● **TASK DETAILS**
Output the listing below verbatim, but drop the images.

_ _ _ _

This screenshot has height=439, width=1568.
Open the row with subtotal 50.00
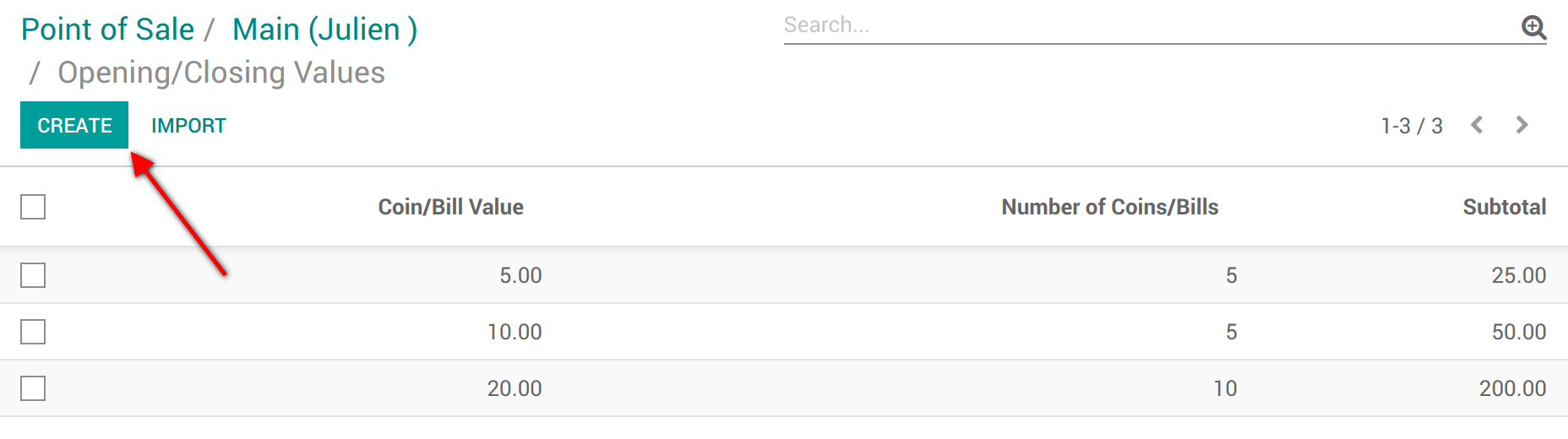coord(1518,332)
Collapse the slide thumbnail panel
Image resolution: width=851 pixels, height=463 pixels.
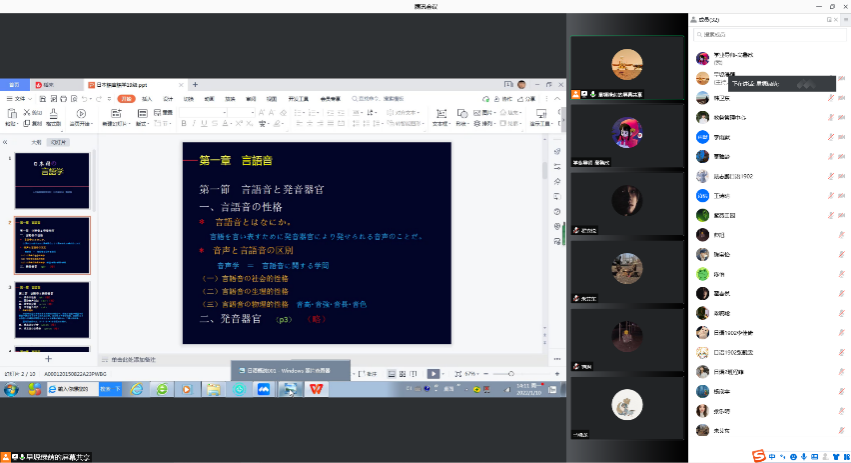(x=7, y=142)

_ _ _ _

● **RESULT OF THE TASK**
This screenshot has height=439, width=1568.
Open the row with subtotal 50.00
coord(1518,332)
Collapse the slide thumbnail panel
Image resolution: width=851 pixels, height=463 pixels.
(x=7, y=142)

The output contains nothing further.